What you are asked to do:
Among the records, which lines hold the word "label"? Pick them out.

[Material provided]

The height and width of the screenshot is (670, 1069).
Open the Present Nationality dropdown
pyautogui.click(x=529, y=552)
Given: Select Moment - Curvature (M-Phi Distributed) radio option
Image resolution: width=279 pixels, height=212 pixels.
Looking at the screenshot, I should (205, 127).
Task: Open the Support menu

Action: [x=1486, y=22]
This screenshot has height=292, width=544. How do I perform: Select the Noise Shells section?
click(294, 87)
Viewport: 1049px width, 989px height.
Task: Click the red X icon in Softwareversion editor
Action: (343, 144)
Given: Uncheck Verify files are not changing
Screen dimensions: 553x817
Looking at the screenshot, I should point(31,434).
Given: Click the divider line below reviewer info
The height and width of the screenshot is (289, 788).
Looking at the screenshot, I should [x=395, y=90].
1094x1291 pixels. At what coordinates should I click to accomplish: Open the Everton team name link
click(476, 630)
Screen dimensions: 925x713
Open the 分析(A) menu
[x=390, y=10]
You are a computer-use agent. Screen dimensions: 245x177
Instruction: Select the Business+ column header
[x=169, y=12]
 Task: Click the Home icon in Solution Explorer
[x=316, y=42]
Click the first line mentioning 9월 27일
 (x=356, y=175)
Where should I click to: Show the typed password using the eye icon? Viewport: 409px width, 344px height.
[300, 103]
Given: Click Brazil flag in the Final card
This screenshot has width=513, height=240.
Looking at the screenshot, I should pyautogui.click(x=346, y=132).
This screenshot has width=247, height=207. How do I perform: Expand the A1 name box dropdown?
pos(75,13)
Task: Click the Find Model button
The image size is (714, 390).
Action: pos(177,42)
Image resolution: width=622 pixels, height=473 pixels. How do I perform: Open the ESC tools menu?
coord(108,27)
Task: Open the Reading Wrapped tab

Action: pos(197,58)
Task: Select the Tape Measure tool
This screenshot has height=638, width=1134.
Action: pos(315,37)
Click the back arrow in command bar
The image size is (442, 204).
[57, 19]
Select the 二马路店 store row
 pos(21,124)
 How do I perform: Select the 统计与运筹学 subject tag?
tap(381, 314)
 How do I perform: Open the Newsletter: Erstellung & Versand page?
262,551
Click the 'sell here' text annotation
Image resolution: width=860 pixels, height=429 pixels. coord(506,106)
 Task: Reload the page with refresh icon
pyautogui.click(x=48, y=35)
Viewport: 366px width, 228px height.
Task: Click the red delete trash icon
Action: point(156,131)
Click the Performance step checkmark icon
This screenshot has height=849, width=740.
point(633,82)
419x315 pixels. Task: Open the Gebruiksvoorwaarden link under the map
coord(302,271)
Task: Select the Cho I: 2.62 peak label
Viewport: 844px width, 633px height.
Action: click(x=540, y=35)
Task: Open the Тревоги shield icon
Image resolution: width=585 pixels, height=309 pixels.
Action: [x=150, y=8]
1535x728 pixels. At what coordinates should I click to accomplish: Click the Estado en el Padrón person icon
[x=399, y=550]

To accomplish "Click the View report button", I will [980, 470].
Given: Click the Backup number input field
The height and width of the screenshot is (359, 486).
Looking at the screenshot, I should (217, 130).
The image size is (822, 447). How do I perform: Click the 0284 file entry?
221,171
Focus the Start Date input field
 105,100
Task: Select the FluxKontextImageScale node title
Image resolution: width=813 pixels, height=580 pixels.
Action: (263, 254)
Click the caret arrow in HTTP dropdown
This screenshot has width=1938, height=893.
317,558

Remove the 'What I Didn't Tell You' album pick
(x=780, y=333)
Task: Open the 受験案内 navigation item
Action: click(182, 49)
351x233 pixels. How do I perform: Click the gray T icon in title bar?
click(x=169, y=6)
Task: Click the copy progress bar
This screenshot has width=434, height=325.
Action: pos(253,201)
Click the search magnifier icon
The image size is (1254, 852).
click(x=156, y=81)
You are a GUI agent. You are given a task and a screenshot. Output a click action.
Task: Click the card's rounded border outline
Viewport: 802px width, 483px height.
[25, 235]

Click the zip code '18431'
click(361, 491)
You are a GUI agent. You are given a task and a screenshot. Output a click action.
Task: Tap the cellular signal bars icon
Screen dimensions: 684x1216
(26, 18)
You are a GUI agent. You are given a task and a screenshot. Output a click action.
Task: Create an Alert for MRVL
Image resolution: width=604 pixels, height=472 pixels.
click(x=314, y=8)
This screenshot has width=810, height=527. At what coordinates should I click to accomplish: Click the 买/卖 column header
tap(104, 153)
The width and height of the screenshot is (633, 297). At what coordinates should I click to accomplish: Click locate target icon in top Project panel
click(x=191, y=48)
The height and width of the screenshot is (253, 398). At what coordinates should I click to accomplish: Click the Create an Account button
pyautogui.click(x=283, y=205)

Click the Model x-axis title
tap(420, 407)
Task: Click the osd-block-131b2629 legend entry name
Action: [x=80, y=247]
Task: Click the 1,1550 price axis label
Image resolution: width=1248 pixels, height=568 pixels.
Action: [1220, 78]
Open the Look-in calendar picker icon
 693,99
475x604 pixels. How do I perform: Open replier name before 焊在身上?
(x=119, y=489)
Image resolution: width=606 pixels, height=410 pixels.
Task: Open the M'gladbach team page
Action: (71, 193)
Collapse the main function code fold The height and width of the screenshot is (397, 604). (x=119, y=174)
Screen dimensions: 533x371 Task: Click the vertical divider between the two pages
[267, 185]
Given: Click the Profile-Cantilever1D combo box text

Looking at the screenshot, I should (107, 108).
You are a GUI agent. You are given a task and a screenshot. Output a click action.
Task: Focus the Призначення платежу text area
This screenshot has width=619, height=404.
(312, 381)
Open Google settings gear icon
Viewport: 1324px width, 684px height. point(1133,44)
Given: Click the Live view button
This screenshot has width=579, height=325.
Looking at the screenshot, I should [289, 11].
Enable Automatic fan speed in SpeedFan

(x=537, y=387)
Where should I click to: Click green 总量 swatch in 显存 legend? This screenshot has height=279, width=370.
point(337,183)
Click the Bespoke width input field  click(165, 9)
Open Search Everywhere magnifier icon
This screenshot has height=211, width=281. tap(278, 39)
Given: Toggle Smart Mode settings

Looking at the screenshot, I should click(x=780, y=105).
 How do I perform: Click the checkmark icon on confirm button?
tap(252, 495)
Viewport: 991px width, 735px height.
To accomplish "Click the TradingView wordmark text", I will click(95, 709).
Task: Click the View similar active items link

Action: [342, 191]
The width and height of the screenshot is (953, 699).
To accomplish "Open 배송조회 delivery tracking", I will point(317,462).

[/Material provided]

Written response:
Task: Select the Cho I: 2.62 peak label
Task: Click the 1,1550 price axis label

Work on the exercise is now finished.